Digital Legacy – Analytics: Post-retirement

Paul Tice Historic Preservation

Today I spoke with a person in the engineering industry who saw some of our laser scan data for the first time via a Matterport model of Timberline Lodge in Mt. Hood, Oregon. Their response was to the tune, “Well, I guess that antiquates pretty much my whole career – good thing I’m retiring soon!”
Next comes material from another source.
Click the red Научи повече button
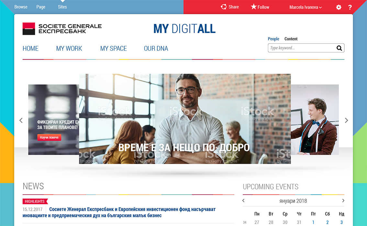367x226 pixels. (49, 138)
That statement was somewhat bitter-sweet. I think there are a lot of ways to look at new tools and technology to solve problems designers have faced for years. When photogrammetrists were introduced to stereoscopic visualization software such as what Hexagon provides, the need to hand calculate photo-edge deformation was partially eliminated. This was a complex skill requiring a great deal of training, that is until it was eventually simplified by the desktop computer. Today, we have the ability to correct distortion errors with programming and the use of laser scans. A great application for this is in the field of ‘terrestrial’ or ‘architectural’ photogrammetry. What used to be solely accomplished with cameras just 10 years ago now can be augmented with laser scans and the re-projection of point cloud data to improve the solution for challenges such as the curved facade documentation problem.

Laser scan backscatter intensity data can be used to analyze facades more efficiently than having, as one architect recently put it, “a slightly overpaid facade expert with a pair of binoculars and a clipboard.” I am not suggesting that that still isn’t important as a technique, but certainly using innovative technology is vastly improving that process.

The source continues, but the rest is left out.